Last year I wrote the same headline for a posting and now once again I'm writing it a second time because it's simply the honest truth.  I've been so busy cooking lately that I just haven't had the time to write.  Funny, I make a whole bunch of wonderful dishes and I even take pictures of them but I rarely like the way the photos turn out so I don't post them here.  Perhaps the issue is that the camera in my cell phone isn't the greatest, or perhaps I'm just not a great photographer....probably a little of both.  Anyway, the good news is that I've been cooking a whole lot.  Last week I was on a roll with Asian dishes, this week it's Indian food.  Today I made Chicken Tikka with a nice yogurt sauce for dipping.  One of my clients got me started on the Indian cooking  when she asked me to make dahl (lentils) and she loaned me an Indian cookbook.  I've been marking recipes I want to make so I'll be cooking Indian foods now too.  Many of the dishes are very healthy and I just love the spices.  Ah, very, very good.

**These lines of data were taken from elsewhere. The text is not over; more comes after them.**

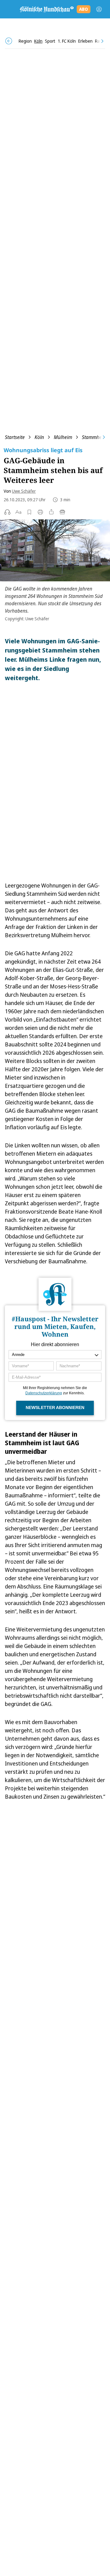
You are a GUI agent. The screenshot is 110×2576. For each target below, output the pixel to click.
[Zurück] (9, 41)
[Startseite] (46, 9)
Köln (39, 437)
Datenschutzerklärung (43, 1393)
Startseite (15, 437)
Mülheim (63, 437)
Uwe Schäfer (24, 491)
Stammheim (94, 437)
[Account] (99, 9)
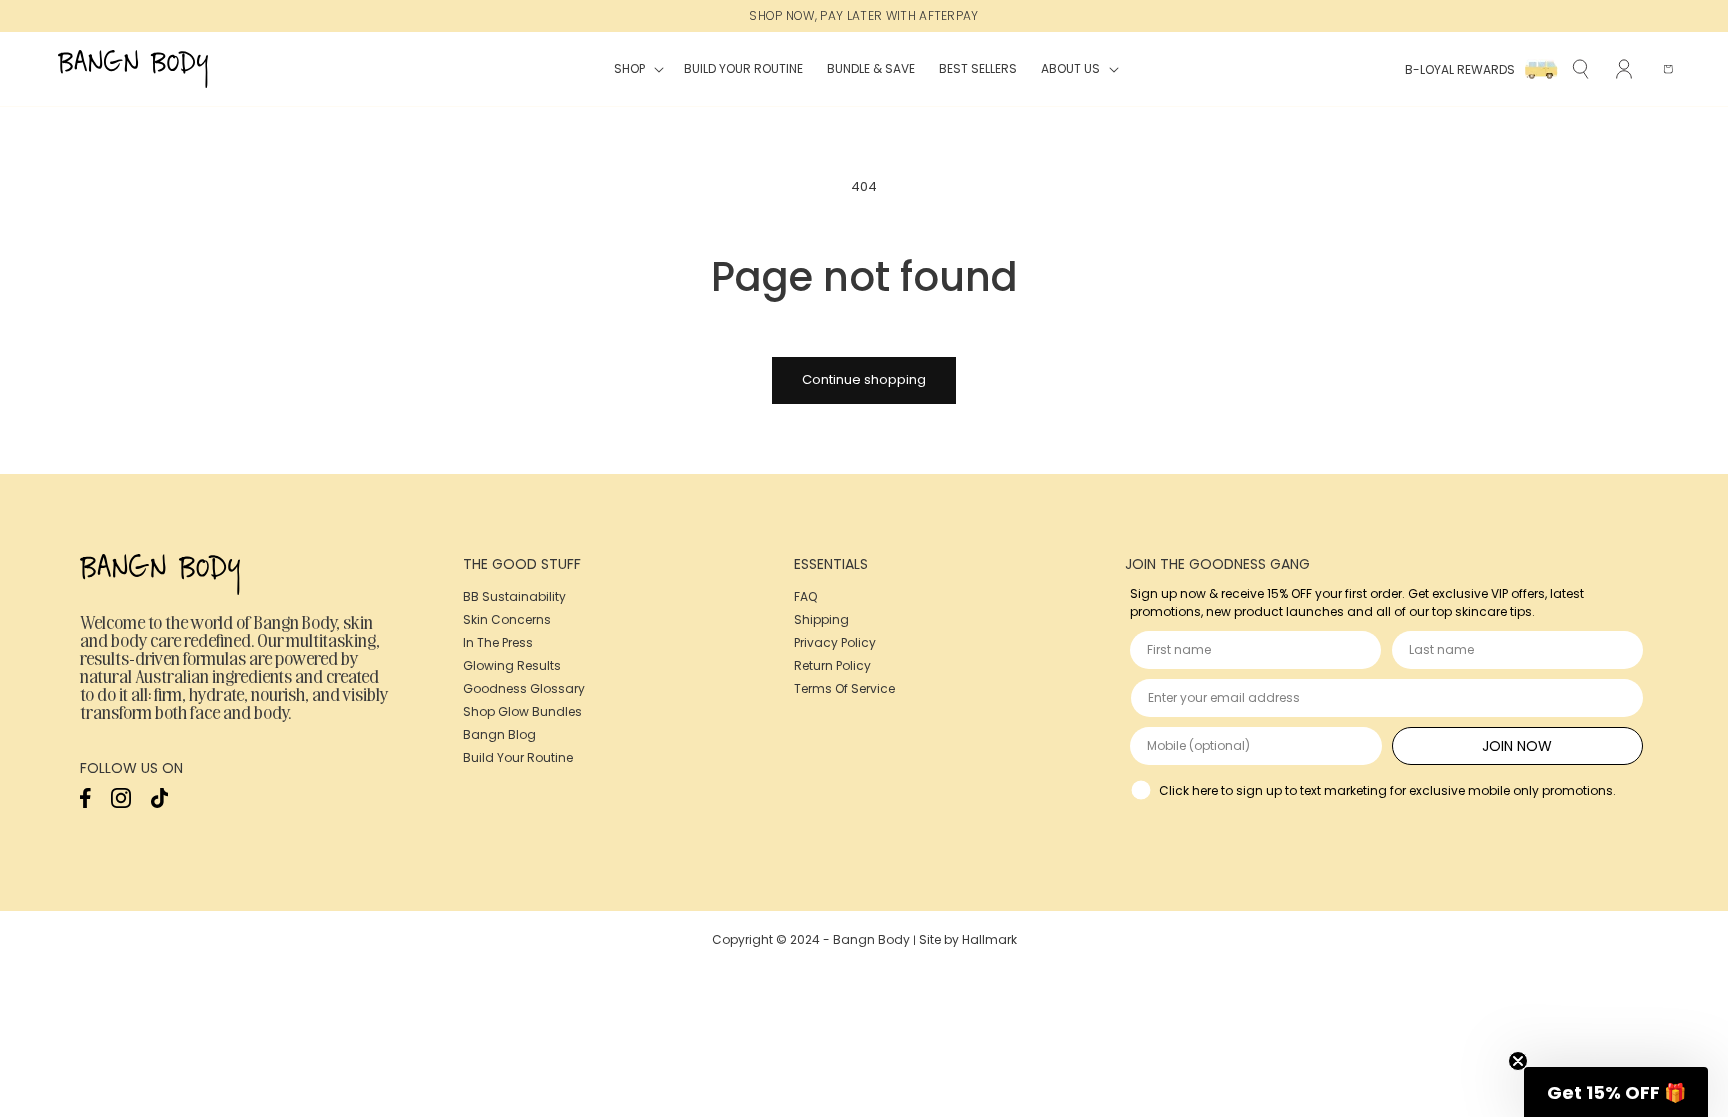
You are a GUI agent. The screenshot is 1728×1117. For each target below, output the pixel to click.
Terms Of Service (844, 688)
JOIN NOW (1517, 746)
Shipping (821, 619)
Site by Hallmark (968, 939)
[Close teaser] (1518, 1061)
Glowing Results (512, 665)
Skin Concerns (507, 619)
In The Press (498, 642)
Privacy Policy (835, 642)
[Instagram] (121, 803)
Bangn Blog (499, 734)
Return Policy (832, 665)
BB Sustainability (514, 596)
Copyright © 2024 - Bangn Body (811, 939)
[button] (637, 69)
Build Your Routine (518, 757)
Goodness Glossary (524, 688)
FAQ (805, 596)
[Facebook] (85, 803)
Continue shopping (864, 379)
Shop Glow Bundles (522, 711)
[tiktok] (159, 803)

Thursday, February 3, 2011

The best comfort food is SOUP!

This is a perfect time of year for hot soup.  I like to make soup from the seasonal winter vegetables available now in our markets.  Asparagus soup is a favorite of mine and my clients and not only is it delicious, it is very healthy.  Here is my recipe for Asparagus Soup. The following recipe serves 8 but you can cut it in half easily.   Serve with crusty bread.

  
  • 3 pounds fresh asparagus, rinsed
  • 8 cups chicken stock
  • 4 tablespoons unsalted butter
  • 1 cup minced shallots
  • 1 cup minced leeks, whites only, well rinsed
  • 1 tablespoon minced garlic
  • 1/2 teaspoon salt
  • 1/4 teaspoon ground white pepper
  • 1/2 cup heavy cream (or fat free ½ & ½)
Trim the attractive top tips from the asparagus, about 1 to 1 1/2 inches in length. Set aside. Cut the woody stem ends from each spear and reserve. Cut the remaining tender stalks into 1/2-inch pieces.
In a medium pot, bring the stock to a boil. Add the tough woody stems, lower the heat and simmer to infuse with asparagus flavor, 20 to 30 minutes. Remove with a slotted spoon and discard, reserving the stock.
Add the decorative tips to the stock and blanch until tender, 1 to 1 1/2 minutes. Remove with a strainer and refresh in an ice water bath. Drain on paper towels and reserve for the garnish. Reserve the stock.
In a medium stockpot, melt the butter over medium-high heat. When foamy, add the shallots and leeks and cook until tender, about 3 minutes. Add the garlic and cook until fragrant, about 1 minute. Add the chopped asparagus stalks, salt, and pepper, and cook, stirring, for 2 minutes. Add the reserved broth and simmer until the asparagus are very tender, 15 to 20 minutes. Remove from the heat.
With a hand-immersion blender (or in batches in a tradition upright blender or a food processor), puree the soup until smooth. Adjust the seasoning, to taste. If serving right away, return to medium heat and add the cream (or ½ and ½) and reserved asparagus tips. Cook, stirring, until the soup is warmed through, about 3 minutes. Do not overcook.
Alternatively, if serving the soup later, do not add the cream and let cool at room temperature (or in an ice water bath). Cover and refrigerate. Before serving, add the cream and asparagus tips, and warm the soup gently over medium heat, stirring occasionally.